At this point, the server sock’s status is TCP_LISTEN. And it’s status does not change because it is always used to listen for connection requests. We know that the first request in 3-way handshake is SYN. So the tcp_v4_hnd_req() can’t find established sock and return original sock.

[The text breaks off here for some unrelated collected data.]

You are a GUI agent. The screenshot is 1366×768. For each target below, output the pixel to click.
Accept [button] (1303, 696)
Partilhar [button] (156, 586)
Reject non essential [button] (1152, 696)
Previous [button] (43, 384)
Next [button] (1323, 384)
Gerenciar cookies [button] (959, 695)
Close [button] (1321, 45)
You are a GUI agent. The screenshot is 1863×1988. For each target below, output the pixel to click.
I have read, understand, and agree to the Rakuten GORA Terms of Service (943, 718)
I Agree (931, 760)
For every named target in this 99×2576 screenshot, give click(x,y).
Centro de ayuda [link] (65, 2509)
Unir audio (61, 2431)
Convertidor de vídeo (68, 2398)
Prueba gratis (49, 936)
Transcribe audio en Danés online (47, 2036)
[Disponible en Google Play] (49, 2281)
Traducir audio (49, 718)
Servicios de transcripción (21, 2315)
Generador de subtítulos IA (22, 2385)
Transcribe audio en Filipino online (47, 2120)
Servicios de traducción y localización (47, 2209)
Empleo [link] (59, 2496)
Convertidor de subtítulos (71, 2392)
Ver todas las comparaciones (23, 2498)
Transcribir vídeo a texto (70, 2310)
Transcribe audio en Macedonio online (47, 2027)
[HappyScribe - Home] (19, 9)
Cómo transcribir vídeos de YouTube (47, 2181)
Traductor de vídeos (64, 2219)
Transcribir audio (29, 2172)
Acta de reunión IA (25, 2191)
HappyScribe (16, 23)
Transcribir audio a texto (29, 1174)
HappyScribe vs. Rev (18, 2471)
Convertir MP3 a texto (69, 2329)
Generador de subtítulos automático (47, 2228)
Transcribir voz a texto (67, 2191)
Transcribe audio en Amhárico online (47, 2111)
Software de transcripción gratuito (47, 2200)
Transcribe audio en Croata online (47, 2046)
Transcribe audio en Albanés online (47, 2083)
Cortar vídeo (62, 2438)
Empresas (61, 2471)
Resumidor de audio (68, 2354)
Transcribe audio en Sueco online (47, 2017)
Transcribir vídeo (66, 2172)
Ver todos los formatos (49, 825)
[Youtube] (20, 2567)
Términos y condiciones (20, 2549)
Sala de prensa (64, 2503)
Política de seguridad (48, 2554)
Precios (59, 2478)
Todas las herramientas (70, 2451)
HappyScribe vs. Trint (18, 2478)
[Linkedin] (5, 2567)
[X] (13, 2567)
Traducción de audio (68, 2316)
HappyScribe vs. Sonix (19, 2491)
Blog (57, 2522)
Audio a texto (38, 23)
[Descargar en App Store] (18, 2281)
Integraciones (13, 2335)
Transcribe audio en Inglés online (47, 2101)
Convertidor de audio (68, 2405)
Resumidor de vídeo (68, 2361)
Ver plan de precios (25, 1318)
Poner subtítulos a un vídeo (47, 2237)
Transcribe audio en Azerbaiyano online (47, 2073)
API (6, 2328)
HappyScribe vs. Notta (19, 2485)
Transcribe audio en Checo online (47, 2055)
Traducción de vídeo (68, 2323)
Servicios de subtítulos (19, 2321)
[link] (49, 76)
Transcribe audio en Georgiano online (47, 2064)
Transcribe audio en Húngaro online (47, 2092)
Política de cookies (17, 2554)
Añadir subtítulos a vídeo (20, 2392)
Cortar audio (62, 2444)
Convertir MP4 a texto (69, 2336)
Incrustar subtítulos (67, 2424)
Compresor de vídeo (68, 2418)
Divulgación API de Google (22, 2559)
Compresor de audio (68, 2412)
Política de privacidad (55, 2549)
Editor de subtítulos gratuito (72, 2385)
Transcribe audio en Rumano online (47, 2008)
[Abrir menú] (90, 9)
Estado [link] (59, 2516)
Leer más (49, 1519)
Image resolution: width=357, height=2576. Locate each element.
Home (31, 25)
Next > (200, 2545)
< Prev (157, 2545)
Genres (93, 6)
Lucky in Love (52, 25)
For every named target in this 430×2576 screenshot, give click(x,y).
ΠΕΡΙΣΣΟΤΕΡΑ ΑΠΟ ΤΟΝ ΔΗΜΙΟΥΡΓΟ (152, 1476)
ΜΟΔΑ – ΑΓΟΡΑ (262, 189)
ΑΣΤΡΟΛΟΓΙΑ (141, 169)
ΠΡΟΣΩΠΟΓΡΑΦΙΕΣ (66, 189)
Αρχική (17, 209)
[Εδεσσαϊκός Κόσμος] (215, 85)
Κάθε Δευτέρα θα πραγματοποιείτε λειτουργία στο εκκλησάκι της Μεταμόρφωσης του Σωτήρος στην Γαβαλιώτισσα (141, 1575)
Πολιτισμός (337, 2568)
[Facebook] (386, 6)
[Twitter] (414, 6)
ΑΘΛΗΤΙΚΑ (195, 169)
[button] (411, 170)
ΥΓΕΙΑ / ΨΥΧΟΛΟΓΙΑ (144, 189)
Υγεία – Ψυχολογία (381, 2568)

int tcp_rcv_state_process(struct sock *sk, struct sk_buff *skb,
			  const struct tcphdr *th, unsigned int len)
{
	struct tcp_sock *tp = tcp_sk(sk);
	struct inet_connection_sock *icsk = inet_csk(sk);
	struct request_sock *req;
	int queued = 0;

	tp->rx_opt.saw_tstamp = 0;

	switch (sk->sk_state) {
	case TCP_CLOSE:
		goto discard;

	case TCP_LISTEN:
		if (th->ack)
			return 1;

		if (th->rst)
			goto discard;

		if (th->syn) {
			if (th->fin)
				goto discard;
			if (icsk->icsk_af_ops->conn_request(sk, skb) < 0)
				return 1;
			kfree_skb(skb);
			return 0;
		}

	//---- skip ----
}

/*
 * icsk->icsk_af_ops->conn_request
 * |-->tcp_v4_conn_request()
 *	   |-->tcp_v4_conn_req_fastopen()
 */
static int tcp_v4_conn_req_fastopen(struct sock *sk,
				    struct sk_buff *skb,
				    struct sk_buff *skb_synack,
				    struct request_sock *req)
{
	struct tcp_sock *tp = tcp_sk(sk);
	struct request_sock_queue *queue = &inet_csk(sk)->icsk_accept_queue;
	const struct inet_request_sock *ireq = inet_rsk(req);
	struct sock *child;
	int err;

	req->num_retrans = 0;
	req->num_timeout = 0;
	req->sk = NULL;

	child = inet_csk(sk)->icsk_af_ops->syn_recv_sock(sk, skb, req, NULL);
	if (child == NULL) {
		NET_INC_STATS_BH(sock_net(sk),
				 LINUX_MIB_TCPFASTOPENPASSIVEFAIL);
		kfree_skb(skb_synack);
		return -1;
	}

	//---- skip ----

	/* Add the child socket directly into the accept queue */
	inet_csk_reqsk_queue_add(sk, req, child);

	//---- skip ----
}

/*
 * tcp_v4_conn_req_fastopen()
 * |-->inet_csk(sk)->icsk_af_ops->syn_recv_sock()
 *		|-->tcp_v4_syn_recv_sock()
 *			|-->tcp_create_openreq_child
 *				|-->inet_csk_clone_lock()
 */
struct sock *inet_csk_clone_lock(const struct sock *sk,
				 const struct request_sock *req,
				 const gfp_t priority)
{
	struct sock *newsk = sk_clone_lock(sk, priority);

	if (newsk != NULL) {
		struct inet_connection_sock *newicsk = inet_csk(newsk);

		newsk->sk_state = TCP_SYN_RECV;
		newicsk->icsk_bind_hash = NULL;

		inet_sk(newsk)->inet_dport = inet_rsk(req)->rmt_port;
		inet_sk(newsk)->inet_num = ntohs(inet_rsk(req)->loc_port);
		inet_sk(newsk)->inet_sport = inet_rsk(req)->loc_port;
		newsk->sk_write_space = sk_stream_write_space;

		/****** patch here ******/
		inet_sk(newsk)->mc_list = NULL;

		newsk->sk_mark = inet_rsk(req)->ir_mark;

		newicsk->icsk_retransmits = 0;
		newicsk->icsk_backoff	  = 0;
		newicsk->icsk_probes_out  = 0;

		/* Deinitialize accept_queue to trap illegal accesses. */
		memset(&newicsk->icsk_accept_queue, 0, sizeof(newicsk->icsk_accept_queue));

		security_inet_csk_clone(newsk, req);
	}
	return newsk;
}

The inet_csk_clone_lock() clones newsk from sk. However, it does not clean inet_sk(newsk)->mc_list, so it leaves a copy of parent mc_list.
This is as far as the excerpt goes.